Problem 1 — Condense the paragraph of the article on the 1920 suffrage conference that begins "On Sunday morning, June 6" into a bulleted list that keeps its main facts.
Problem 2 — According to the article on the 1920 suffrage conference, why did seven years pass between this congress and the previous one instead of the usual two?
Problem 3 — Write the next part of the article on the 1920 suffrage conference, starting after its last sentence.

Article —
= Eighth Conference of the International Woman Suffrage Alliance =

The Eighth Conference of the International Woman Suffrage Alliance occurred June 6–12, 1920, in Geneva, Switzerland.

== Conference ==
On call of its president, Carrie Chapman Catt, the International Woman Suffrage Alliance was summoned to its eighth congress June 6–12, 1920, in Geneva, Switzerland, seven instead of the usual two years after the last one. The reason for the long gap was the outbreak of World War I in 1914.

On Sunday morning, June 6, for the first time in the history of Geneva a woman spoke in the National Church, the Cathedral of St. Peter; A. Maude Royden of Great Britain preached in French and English to an audience that filled the cathedral. That morning at 9 Father Hall, sent by the Catholic ecclesiastical authorities from England for the purpose, delivered a sermon to the congress at a special mass in Notre Dame. In the afternoon, a reception was given by Emilie Gourd, president of the Swiss National Suffrage Association, in the Beau Sejour garden. At a public meeting in the evening at Plainpalais, M. J. Mussard, president of the Canton of Geneva; Chaponniere Chaix, president of the Swiss National Council of Women, and Mlle. Gourd gave addresses of welcome, to which responses were made by Annie Furuhjelm, Finland; Mme. De Witt Schlumberger, France, and Anna Lindemann, Germany, officers of the Alliance. Catt then delivered her president's address. She described the physical, mental and moral chaos resulting from the war, the immense problems now to be solved.

Catt showed how the suffrage had come in some countries where no effort had been made for it, while in others where women had worked the hardest they were still disfranchised, and she gave a scathing review of the situation in the United States, where it had been so long withheld. She paid eloquent tributes to Susan B. Anthony, a founder of the Alliance, and to Dr. Anna Howard Shaw, who had helped to found it and had attended every congress but had died the preceding year. She pointed out to the enfranchised delegates the great responsibility that had been placed in their hands and through it the vast power they would have in re-creating the world and said: "I believe had the vote been granted to women twenty-five years ago, their national influence would have so leavened world politics that there would have been no world war." Among the many objects for the Alliance to accomplish she named the following: (1) Stimulate the spread of democracy and through it avoid another world war; (2)Discourage revolution by demonstrating that change may be brought about through peaceful political methods; (3) Encourage education and enlightenment throughout the world; (4) Keep the faith in self-government alive when it fails to meet expectations. Methods for achieving these results were suggested and it was impressed on the younger women that this would be their task, as the older ones had practically finished their work.

Dataset excerpt:
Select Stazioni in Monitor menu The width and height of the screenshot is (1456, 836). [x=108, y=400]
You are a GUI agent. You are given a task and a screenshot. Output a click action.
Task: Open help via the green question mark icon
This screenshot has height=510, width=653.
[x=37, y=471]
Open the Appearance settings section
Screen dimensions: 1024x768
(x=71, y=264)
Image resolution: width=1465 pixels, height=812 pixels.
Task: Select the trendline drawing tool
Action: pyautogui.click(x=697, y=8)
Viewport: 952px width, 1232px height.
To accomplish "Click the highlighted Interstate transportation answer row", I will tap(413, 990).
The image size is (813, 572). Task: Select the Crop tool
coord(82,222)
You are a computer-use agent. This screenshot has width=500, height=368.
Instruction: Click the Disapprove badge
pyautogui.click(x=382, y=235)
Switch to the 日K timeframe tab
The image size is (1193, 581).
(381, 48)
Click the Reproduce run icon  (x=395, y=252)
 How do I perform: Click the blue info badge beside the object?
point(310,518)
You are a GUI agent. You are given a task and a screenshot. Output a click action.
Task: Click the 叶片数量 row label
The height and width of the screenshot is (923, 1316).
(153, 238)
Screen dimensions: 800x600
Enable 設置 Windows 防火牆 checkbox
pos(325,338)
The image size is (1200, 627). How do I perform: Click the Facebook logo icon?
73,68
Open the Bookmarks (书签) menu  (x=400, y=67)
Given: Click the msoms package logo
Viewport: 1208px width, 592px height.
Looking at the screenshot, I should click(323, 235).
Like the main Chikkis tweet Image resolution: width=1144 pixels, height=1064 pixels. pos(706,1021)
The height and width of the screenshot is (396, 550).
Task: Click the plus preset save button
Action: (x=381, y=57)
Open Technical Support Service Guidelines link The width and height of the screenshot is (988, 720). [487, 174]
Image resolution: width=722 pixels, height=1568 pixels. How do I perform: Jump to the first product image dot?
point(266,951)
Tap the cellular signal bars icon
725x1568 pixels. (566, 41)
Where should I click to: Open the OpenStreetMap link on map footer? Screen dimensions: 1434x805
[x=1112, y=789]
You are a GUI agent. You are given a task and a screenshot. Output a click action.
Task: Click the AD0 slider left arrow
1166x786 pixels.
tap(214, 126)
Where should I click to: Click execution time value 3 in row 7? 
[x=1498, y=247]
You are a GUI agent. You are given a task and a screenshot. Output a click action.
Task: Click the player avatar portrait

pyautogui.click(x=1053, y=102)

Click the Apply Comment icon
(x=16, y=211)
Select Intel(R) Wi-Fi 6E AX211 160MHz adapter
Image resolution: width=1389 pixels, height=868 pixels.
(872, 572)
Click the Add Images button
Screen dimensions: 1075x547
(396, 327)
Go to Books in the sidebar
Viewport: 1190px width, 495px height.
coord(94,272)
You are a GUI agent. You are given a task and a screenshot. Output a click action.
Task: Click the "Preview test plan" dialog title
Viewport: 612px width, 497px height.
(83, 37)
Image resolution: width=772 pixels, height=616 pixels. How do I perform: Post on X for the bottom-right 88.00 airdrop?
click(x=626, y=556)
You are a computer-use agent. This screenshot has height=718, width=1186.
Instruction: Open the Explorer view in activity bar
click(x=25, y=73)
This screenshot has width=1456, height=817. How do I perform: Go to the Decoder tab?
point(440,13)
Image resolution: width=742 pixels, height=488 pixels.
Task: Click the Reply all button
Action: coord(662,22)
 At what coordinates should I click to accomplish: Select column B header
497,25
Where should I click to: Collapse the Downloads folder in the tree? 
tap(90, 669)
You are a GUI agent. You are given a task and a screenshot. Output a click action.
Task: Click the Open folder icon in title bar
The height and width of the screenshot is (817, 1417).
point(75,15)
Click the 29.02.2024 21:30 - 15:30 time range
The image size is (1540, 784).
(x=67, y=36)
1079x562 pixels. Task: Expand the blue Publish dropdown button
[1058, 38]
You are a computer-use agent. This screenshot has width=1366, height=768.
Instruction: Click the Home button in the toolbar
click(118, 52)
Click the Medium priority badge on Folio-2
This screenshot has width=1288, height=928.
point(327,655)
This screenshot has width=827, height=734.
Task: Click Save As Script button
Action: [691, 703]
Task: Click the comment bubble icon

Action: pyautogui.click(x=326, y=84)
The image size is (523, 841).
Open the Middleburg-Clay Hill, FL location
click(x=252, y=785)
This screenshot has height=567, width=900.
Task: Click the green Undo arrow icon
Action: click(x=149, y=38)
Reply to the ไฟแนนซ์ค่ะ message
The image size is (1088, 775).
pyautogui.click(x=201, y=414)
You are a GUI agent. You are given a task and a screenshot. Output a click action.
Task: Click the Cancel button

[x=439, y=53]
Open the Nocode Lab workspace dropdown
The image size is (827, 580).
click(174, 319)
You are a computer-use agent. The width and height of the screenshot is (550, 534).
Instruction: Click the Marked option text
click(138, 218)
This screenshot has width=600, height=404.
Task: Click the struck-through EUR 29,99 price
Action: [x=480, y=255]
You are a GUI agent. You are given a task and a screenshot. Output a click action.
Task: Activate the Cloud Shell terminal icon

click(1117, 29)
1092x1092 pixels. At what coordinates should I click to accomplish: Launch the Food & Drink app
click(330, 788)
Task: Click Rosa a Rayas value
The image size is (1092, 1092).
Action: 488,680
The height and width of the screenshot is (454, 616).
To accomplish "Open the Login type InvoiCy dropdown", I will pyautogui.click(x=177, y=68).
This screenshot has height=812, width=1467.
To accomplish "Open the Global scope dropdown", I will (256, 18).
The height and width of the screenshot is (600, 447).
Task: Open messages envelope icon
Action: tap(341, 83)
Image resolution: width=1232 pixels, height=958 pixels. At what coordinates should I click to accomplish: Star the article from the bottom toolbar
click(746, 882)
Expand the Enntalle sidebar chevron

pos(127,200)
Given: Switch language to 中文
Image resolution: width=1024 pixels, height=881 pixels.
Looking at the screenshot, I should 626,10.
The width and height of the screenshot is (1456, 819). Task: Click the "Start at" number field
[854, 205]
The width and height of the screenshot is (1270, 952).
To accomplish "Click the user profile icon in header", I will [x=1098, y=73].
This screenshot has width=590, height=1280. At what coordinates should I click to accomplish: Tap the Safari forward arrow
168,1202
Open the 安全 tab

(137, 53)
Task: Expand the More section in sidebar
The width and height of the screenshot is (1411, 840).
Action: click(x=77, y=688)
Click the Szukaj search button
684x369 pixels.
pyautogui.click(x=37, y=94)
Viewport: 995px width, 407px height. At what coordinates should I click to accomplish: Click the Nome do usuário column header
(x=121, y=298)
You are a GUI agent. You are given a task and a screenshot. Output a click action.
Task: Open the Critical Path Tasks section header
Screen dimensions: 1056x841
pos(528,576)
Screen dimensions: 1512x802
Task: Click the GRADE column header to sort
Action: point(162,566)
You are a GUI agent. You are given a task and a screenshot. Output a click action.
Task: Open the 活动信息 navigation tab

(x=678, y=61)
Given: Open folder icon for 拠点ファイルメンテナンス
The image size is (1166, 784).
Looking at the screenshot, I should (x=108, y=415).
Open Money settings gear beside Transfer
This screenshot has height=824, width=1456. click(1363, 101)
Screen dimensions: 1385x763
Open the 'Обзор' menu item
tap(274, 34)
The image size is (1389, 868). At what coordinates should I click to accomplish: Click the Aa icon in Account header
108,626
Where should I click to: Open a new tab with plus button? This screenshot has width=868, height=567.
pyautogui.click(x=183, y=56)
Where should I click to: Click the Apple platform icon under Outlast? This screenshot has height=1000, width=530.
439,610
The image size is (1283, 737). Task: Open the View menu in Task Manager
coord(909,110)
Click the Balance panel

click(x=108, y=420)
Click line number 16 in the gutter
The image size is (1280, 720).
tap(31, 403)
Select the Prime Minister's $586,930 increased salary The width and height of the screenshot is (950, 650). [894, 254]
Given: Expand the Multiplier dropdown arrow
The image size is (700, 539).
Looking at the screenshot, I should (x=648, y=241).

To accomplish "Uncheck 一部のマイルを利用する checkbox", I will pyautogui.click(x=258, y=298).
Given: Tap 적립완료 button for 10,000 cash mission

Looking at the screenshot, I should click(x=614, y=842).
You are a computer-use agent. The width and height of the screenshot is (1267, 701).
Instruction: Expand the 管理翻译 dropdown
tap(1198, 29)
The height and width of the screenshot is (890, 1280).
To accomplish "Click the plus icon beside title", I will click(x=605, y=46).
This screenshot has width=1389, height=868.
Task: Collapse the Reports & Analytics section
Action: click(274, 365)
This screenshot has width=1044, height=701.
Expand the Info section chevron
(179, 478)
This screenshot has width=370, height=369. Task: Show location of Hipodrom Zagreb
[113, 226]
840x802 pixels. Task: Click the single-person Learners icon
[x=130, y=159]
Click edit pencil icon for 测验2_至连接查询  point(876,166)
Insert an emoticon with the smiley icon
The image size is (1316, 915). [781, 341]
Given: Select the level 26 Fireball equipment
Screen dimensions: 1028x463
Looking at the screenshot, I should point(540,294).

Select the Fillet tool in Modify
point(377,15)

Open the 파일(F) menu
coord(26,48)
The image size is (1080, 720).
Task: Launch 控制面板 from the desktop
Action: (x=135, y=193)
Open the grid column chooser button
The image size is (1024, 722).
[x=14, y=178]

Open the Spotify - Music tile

Task response 1 —
- On the morning of June 6, A. Maude Royden of Great Britain became the first woman in Geneva's history to speak in the National Church, the Cathedral of St. Peter. She preached in French and English to a full cathedral.
- At 9 that morning, Father Hall gave a sermon to the congress at a special mass in Notre Dame. Catholic ecclesiastical authorities had sent him from England for that purpose.
- In the afternoon, Emilie Gourd, president of the Swiss National Suffrage Association, held a reception in the Beau Sejour garden.
- At an evening public meeting at Plainpalais, three people gave addresses of welcome: M. J. Mussard, president of the Canton of Geneva; Chaponniere Chaix, president of the Swiss National Council of Women; and Mlle. Gourd.
- Alliance officers responded to the welcome: Annie Furuhjelm of Finland, Mme. De Witt Schlumberger of France and Anna Lindemann of Germany.
- Catt then gave her president's address. She described the physical, mental and moral chaos left by the war and the immense problems still to be solved.

Task response 2 — The long gap was caused by the outbreak of World War I in 1914.

Task response 3 —
A few of the delegates wished to disband the Alliance; a few others desired to change the character of its objects, but by an overwhelming majority it was voted to continue it along the original lines, although broadened, until the women of all countries were enfranchised. The Congress was held in the Maison Communale de Plainpalais, the large town hall in a suburb of Geneva, and here one evening its municipality gave a reception to the members. The shady gardens and sunny terrace were the scene of many social gatherings.1 The congress opened with a roll call of the suffrage victories and the responses showed the almost unbelievable record that twenty countries had enfranchised their women during the years of the war! The Official Report was edited by Miss Chrystal Macmillan, recording secretary of the International Alliance, and the Introduction was a graphic review, which said in part:

"Despite the difficulties of travel and the fact that only three months' notice had been given the gathering at Geneva was more widely representative than any previous meeting. Women were present from thirty-six countries. Of the twenty-six affiliated with the Alliance at the time of the last meeting, in 1913, the auxiliaries of nineteen showed their continued vitality by sending fully accredited delegates to Geneva. Representatives were also present from the former auxiliaries in Austria and Germany, who were accorded full membership rights. The Russian national president, a fugitive from her country, was unable to come but sent her greetings. The Belgian society abstained from taking part and from the Polish and Portuguese auxiliaries no answer was received.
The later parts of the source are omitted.